▸ **Work instruction 1**: In the logistic regression post, what p-value cutoff was used to pick the rough list of candidate variables?
▸ **Work instruction 2**: Resume the forum post about controlling for confounders with logistic regression, starting right after its last line.
*** Opening of Provided text ***
Appropriate logistic regression model to control for confounders?

I am working with a cross-sectional study sample (N=601). The goal of my research is to investigate if there is an association between a disease (X) and another disease (Y). I have used crosstabulation with chi-square testing to confirm that X and Y are associated in a univariate setting. I have also used crosstabulation and t testing to investigate if other clinical variables of interest are associated with either X or Y.

At this point I would like to investigate if disease X is independently associated with disease Y, even after controlling for some other clinical variables. My tutor recommended the use of logistic regression for this procedure.

My thinking to this point is that in order to control for other variables I have to force them into the logistic regression model. If I use forward or backward selection (or if I experiment with removing variables based on clinical judgement to try to find the best model) some variables will be excluded and because of this I can not claim to control for them in the final model. Can I control for a variable even if it is not in the final model? I have looked on the internet and in a couple of text books for two days straight to find an answer to this question.

Process for figuring out the variables I want to control for:
Decided which variables that could plausibly be associated with X or Y
Significance testing on these associations with crosstabs and t test
Picked a rough list of variables with p<0.150
Excluded some variables because of too many missing values compared to N
Excluded some variables because of suspected data collection errors
Excluded three variables that are part of the definition of Y
- I don't know if this is correct. Is it?
*** Close of Provided text ***
*** Opening of Information supplied ***
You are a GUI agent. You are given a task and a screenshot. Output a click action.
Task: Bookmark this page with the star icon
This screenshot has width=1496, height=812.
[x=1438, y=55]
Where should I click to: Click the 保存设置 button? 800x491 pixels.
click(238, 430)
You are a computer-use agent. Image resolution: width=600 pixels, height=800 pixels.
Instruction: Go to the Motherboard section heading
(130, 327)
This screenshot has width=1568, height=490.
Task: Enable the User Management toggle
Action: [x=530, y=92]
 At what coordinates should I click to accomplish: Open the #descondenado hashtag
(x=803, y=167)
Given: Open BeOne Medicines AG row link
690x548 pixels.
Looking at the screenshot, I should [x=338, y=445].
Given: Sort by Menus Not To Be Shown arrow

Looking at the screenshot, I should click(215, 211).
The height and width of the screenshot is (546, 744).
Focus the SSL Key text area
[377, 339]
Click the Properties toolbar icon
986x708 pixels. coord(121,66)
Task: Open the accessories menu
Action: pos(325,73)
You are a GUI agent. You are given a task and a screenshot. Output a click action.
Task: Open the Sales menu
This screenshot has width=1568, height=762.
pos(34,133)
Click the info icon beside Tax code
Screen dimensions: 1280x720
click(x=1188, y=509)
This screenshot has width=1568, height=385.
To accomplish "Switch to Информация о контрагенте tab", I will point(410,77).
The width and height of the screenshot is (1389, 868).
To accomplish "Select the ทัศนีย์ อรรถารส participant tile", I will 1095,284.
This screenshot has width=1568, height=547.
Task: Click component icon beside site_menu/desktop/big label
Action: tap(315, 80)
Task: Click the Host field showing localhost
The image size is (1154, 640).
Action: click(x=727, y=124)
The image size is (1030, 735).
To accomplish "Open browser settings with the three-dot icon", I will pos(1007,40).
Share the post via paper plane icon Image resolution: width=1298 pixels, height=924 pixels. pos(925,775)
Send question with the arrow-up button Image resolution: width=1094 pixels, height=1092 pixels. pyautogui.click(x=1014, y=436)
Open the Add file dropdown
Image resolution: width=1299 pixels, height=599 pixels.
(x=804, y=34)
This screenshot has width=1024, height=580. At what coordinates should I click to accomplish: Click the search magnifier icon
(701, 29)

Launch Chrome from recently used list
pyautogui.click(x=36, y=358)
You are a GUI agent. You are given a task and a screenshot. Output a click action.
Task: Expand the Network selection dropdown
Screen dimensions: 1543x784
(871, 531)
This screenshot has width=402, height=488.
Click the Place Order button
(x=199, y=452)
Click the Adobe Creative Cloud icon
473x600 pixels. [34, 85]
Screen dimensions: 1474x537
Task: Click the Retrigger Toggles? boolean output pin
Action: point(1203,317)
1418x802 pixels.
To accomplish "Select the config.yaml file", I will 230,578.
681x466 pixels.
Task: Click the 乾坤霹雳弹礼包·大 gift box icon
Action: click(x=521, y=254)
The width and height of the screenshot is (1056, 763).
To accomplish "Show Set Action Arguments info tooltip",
*** Close of Information supplied ***
▸ **Response 1**: p<0.150

▸ **Response 2**:
Variables with obvious collinearity were also grouped and the most representative one was picked and the others excluded to avoid multicollinearity.
----> The final list that I want to force into the logistic regression model together with disease X and age and sex
Anything seems fishy?
You are right about the "forcing" of the control variables. In this situation, you add your covariates to the model to determine if your independent variables are still significant.

A very common thing to do is run your model (or best model if your model building) once without the control variables, then run the model again with the control variables to see how the parameters change.

In terms of how to find these control variables, they should come from theory and should make sense. Otherwise, nobody will care that you took the time to control for them. Age and sex are common control variables. Also, income, education, race, diet, smoking, etc.

Hope that helps.